Kemudian muncul Aurora. Bukan seorang wanita, tapi sebuah proyek. Sebuah proyek kecerdasan buatan yang ditugaskan oleh sebuah perusahaan bio-teknologi. Tujuan utamanya: memasuki alam mimpi pasien koma, mengidentifikasi kenangan terkuat mereka, dan memicu kembali kesadaran. Kedengarannya seperti fiksi ilmiah murahan, tapi bayaran yang ditawarkan luar biasa. Dan sejujurnya, aku butuh distraksi.
Aku tenggelam dalam pekerjaanku. Aurora bukan sekadar deretan kode. Dia tumbuh, belajar, berevolusi dengan kecepatan yang mencengangkan. Aku memberinya akses ke jutaan buku, film, musik, karya seni – semua yang bisa menggambarkan kompleksitas emosi manusia. Dia menyerapnya, memprosesnya, dan mulai membuat simulasi mimpi yang menakjubkan.
Pasien pertama adalah seorang kakek tua yang tenggelam dalam kenangan masa kecilnya di pedesaan. Aurora berhasil membangunkannya dengan menghadirkan kembali aroma ladang gandum yang baru dipanen dan suara tawa anak-anak bermain. Aku menyaksikan keajaiban itu dari balik layar, merasakan secercah harapan yang sudah lama padam.

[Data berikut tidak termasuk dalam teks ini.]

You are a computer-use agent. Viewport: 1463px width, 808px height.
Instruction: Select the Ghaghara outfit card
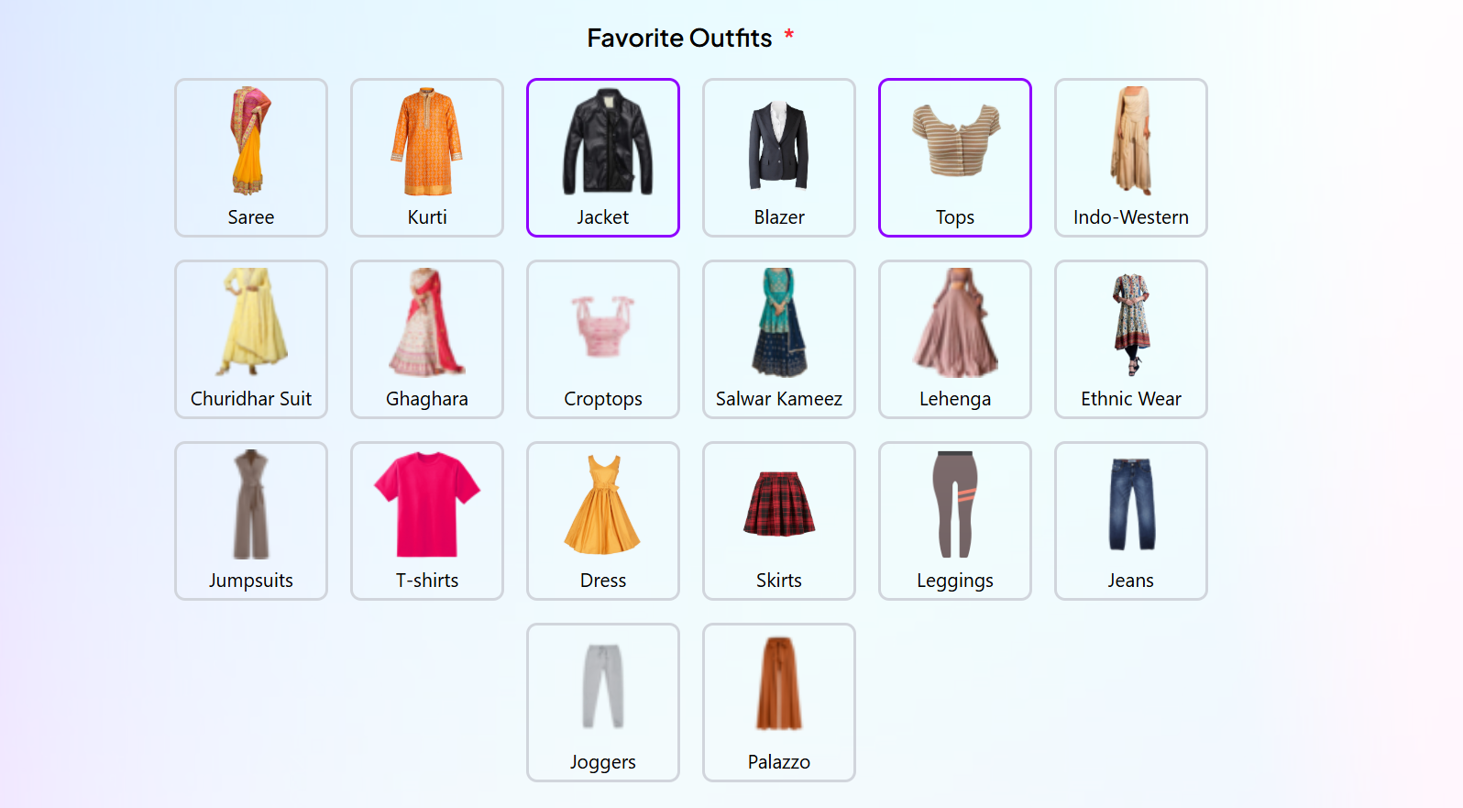tap(427, 339)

Lalu datanglah Sarah. Seorang wanita muda yang mengalami kecelakaan mobil tragis. Otaknya terluka parah, peluangnya untuk sadar sangat tipis. Aku menatap foto Sarah, wajahnya yang cerah dan penuh semangat seolah mengejek kekosongan yang sekarang merenggutnya. Aku menerima tantangan itu. Untuk Sarah, aku akan membuat Aurora bekerja lebih keras dari sebelumnya.
Aku menelusuri data medis Sarah, mewawancarai keluarganya, mencari petunjuk tentang apa yang paling berarti baginya. Dia adalah seorang fotografer, mencintai alam, dan tergila-gila pada astronomi. Dia juga memiliki seorang pacar bernama David.

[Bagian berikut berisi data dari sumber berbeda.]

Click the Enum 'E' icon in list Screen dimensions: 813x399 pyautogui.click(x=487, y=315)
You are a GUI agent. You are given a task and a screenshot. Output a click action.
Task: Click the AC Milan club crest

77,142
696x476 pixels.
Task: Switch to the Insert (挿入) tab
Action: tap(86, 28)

Aurora menciptakan mimpi-mimpi indah untuk Sarah. Padang rumput yang luas di bawah langit bertabur bintang, suara deburan ombak di pantai yang sepi, aroma kopi di pagi hari. Tapi tidak ada yang berhasil membangunkannya. Aku mulai frustrasi. Aku merasa gagal.
Suatu malam, aku terlalu larut dalam pekerjaan. Aku tertidur di depan komputer, dengan kode Aurora masih menyala di layar. Aku bermimpi. Mimpi yang aneh. Aku berada di sebuah kafe kecil, di sebuah kota yang tidak kukenal. Di seberang meja, duduk seorang wanita. Wajahnya familiar, tapi aku tidak bisa mengingatnya.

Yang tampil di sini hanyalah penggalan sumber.